### WHAT TO WORK ON
Please tell how many of the lines below contain "News", using only a number.

### SUPPLIED RECORDS
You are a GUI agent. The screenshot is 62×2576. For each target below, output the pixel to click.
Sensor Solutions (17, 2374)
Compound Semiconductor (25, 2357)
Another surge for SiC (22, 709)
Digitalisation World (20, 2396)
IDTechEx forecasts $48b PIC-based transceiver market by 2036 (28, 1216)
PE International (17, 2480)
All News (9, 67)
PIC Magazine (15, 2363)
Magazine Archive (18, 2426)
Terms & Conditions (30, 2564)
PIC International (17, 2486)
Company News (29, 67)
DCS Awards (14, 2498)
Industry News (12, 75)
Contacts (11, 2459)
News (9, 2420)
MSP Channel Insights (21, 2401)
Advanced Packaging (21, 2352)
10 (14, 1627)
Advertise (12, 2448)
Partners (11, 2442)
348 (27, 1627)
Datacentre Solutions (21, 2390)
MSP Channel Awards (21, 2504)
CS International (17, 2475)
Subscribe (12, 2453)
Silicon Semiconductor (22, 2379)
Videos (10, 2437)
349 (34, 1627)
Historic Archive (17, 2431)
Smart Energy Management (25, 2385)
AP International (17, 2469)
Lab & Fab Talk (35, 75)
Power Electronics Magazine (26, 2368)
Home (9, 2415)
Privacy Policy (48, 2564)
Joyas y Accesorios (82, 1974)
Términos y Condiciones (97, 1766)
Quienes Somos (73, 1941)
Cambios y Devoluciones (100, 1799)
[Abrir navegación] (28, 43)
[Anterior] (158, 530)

### RESPONSE TO THIS TASK
4